You should also let your surgeon know about any blood-thinning medications you take, since these usually need to be paused before surgery. Most procedures are done as day surgery, meaning you go home the same day.
What Recovery Looks Like
Recovery from piles surgery varies considerably depending on the technique used. Traditional hemorrhoidectomy has the longest recovery. Pain typically peaks in the first three days, then steadily improves over the next two weeks. Most people say the pain is gone by the two-week mark. Returning to a desk job is realistic within one to two weeks for many patients, but strenuous exercise and heavy lifting are usually off limits for six to eight weeks.
Recovery from stapled hemorrhoidopexy and laser hemorrhoidoplasty is generally shorter, with less pain in the early days and a quicker return to normal activities. Regardless of the technique, the most effective home remedy for post-surgical discomfort is the sitz bath: soaking in about 3 to 4 inches of warm water (around 104°F or 40°C) for 15 to 20 minutes at a time, three to four times a day. This reduces pain, itching, and swelling in the surgical area. Your surgeon will also prescribe pain medication, typically for the first week or so.

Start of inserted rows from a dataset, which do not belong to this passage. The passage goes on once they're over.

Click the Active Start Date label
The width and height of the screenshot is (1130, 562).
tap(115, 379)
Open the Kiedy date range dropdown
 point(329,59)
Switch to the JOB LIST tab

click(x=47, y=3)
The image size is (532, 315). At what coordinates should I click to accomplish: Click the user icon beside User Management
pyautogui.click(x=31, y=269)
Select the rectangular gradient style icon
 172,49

Keeping stools soft is critical during recovery. A high-fiber diet, plenty of water, and stool softeners help you avoid straining, which protects the healing tissue and reduces pain during bowel movements.
Risks and Complications
The most common complication after any anorectal surgery is temporary difficulty urinating, which affects roughly 15% of patients (though reported rates range from 3 to 50% depending on the study and technique). This usually resolves within a day or two, sometimes with the help of a catheter.
Anal narrowing, called stenosis, occurs in 1 to 7.5% of cases after either stapled or traditional hemorrhoidectomy. It happens when scar tissue tightens the anal canal, making bowel movements difficult. Mild cases respond to gradual dilation, while severe cases occasionally require a corrective procedure.

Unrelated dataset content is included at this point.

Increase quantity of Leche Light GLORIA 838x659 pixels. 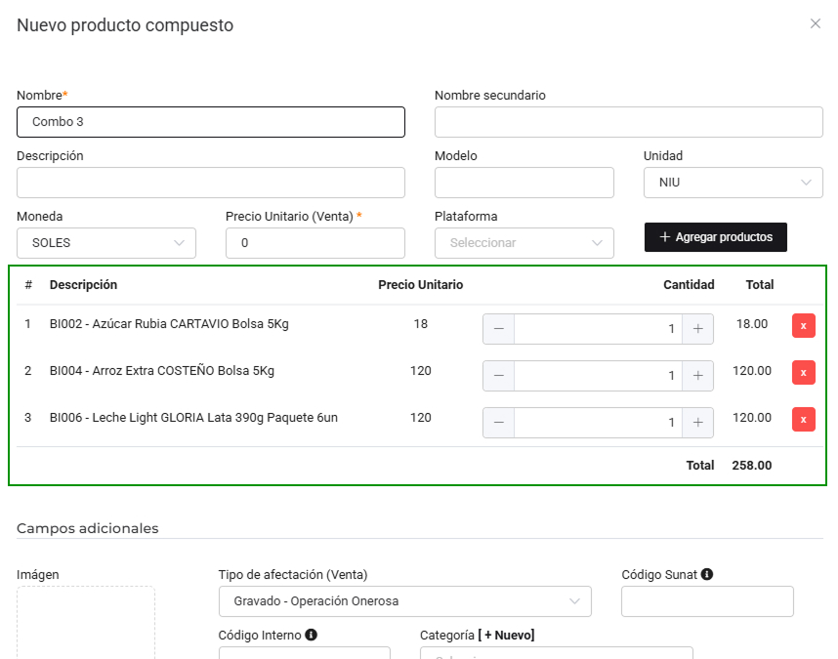tap(697, 423)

New-onset fecal incontinence is the complication patients worry about most. The risk is relatively low but real. One trial found that 2.5% of patients developed some degree of new incontinence after stapled hemorrhoidopexy, compared to 7.5% after a Milligan-Morgan hemorrhoidectomy. A longer-term study following stapled hemorrhoidopexy patients for over six years reported new fecal incontinence in about 5% of cases. In most instances, this is mild and involves occasional leakage rather than complete loss of control, and it often improves with time and pelvic floor exercises.
Post-operative bleeding is possible with all techniques, particularly between 7 and 14 days after surgery when healing tissue separates. Significant bleeding that requires medical attention is uncommon but should be treated as urgent if it occurs.

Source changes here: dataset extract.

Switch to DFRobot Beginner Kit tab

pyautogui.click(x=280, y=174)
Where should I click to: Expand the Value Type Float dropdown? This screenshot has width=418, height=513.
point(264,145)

How to Choose the Right Procedure
The best procedure depends on the severity of your hemorrhoids, your tolerance for a longer recovery, and how much recurrence risk you’re willing to accept. For grade III hemorrhoids, stapled hemorrhoidopexy and laser hemorrhoidoplasty offer less painful recoveries with acceptable recurrence rates. For grade IV hemorrhoids, traditional excisional hemorrhoidectomy remains the most durable option, with recurrence rates under 4%, though it comes with the toughest recovery. Your surgeon will factor in the number of hemorrhoidal cushions involved, whether you have external components, and your overall health when recommending a specific approach.